The changes were successfully tested with:

go test ./... go test -race ./... docker-compose up


This change is Reviewable

coveralls commented 3 years ago

Pull Request Test Coverage Report for Build 365


Changes Missing Coverage Covered Lines Changed/Added Lines %
connectionlistener/connectionlistener.go 13 15 86.67%
hopannotation/hopannotation.go 112 118 94.92%
<!-- Total: 125 133 93.98% -->
Files with Coverage Reduction New Missed Lines %
tracer/scamper.go 2 94.29%
<!-- Total: 2 -->
Totals Coverage Status
Change from base Build 355: -0.7%
Covered Lines: 612
Relevant Lines: 644

💛 - Coveralls
gfr10598 commented 3 years ago

hopannotation/hopannotation.go, line 168 at r1 (raw file):

      hc.hopsLock.Lock()
      if _, ok := hc.hops[hop]; !ok {
          hc.hops[hop] = inserted

Please add a metric. I'm inclined to think we need to be better about adding metrics before pushing to prod. Since this is a candidate for prod, it should have prom metrics.

SaiedKazemi commented 3 years ago

.gitignore, line 1 at r1 (raw file):

Previously, gfr10598 (Gregory Russell) wrote…
Not clear to me that .gitignore should be in source code control. Prefer that you remove it.

.gitignore is tracked to share the rule list with other users. There are more than 100 M-Lab repos that track .gitignore.

SaiedKazemi commented 3 years ago

connectionlistener/connectionlistener.go, line 34 at r1 (raw file):

Previously, gfr10598 (Gregory Russell) wrote…
I think the hopCaches for yesterday and today should be managed here. There should be a single hopcache reference, which should be replaced with a new empty HopCache at the time of the first event after midnight. The HopCache should include a date field (or method) that indicates what date it covers.

After reading through your comments I realized that the "sanity check" code that I had added during debugging has caused confusion.

There is technically no need to keep yesterday's cache. It can be orphaned by Clear() at midnight and garbage collected.

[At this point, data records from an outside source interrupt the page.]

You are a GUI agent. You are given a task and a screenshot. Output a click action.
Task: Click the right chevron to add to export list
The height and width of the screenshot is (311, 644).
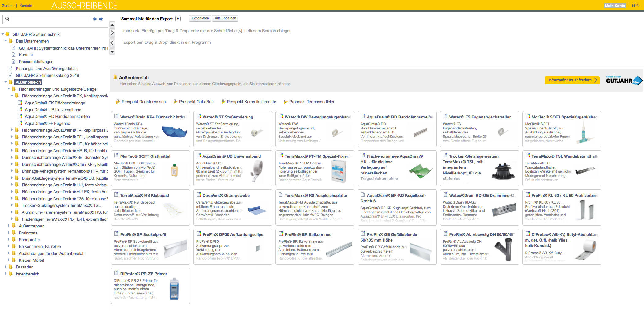point(112,33)

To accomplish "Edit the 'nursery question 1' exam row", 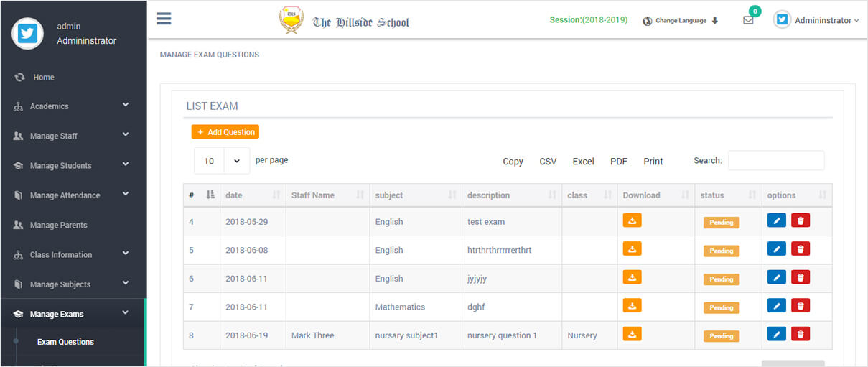I will point(777,334).
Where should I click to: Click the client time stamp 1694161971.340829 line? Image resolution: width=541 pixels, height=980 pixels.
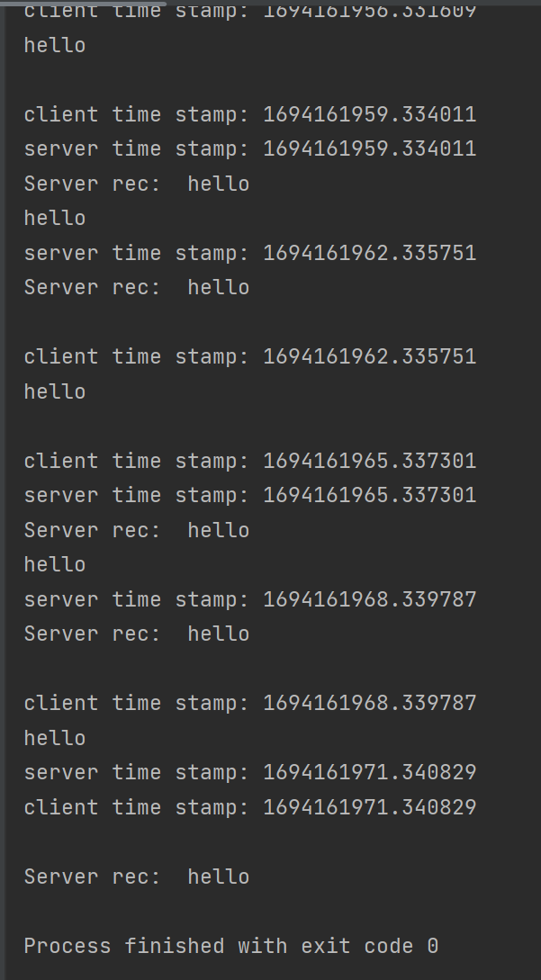[x=249, y=807]
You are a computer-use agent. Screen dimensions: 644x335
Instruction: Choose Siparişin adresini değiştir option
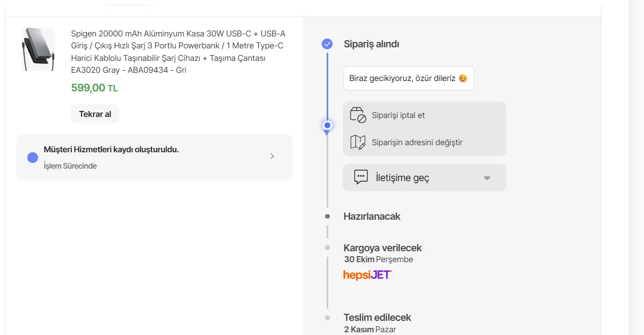pyautogui.click(x=417, y=142)
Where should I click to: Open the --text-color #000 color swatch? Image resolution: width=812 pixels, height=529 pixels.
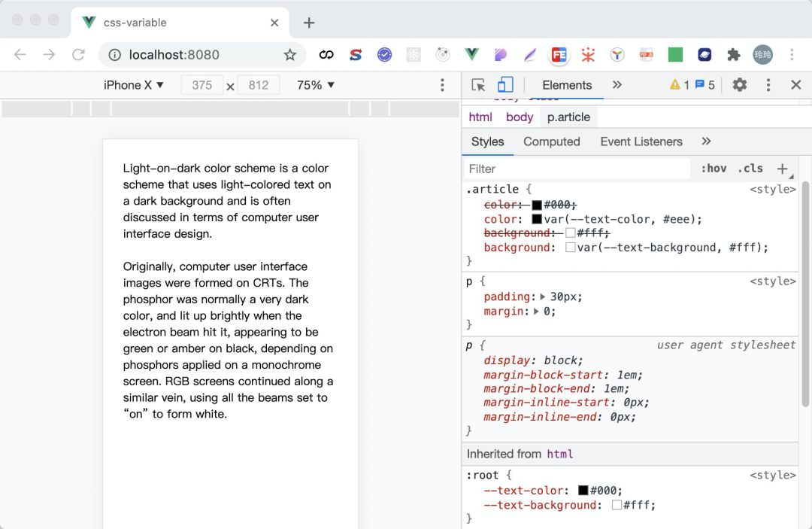583,490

I have now removed oldHops and setState().

SaiedKazemi commented 3 years ago

connectionlistener/connectionlistener.go, line 84 at r1 (raw file):

Previously, gfr10598 (Gregory Russell) wrote…
At this point, grab a reference to the HopCache. If time.Now is not the same date as the HopCache, then replace cl.HopCache with a new one. hopCache := cl.GetTodaysHopCache() // thread safe - replaces HopCache with new one if the date has just changed.

Per my earlier comment, there's no need to do this.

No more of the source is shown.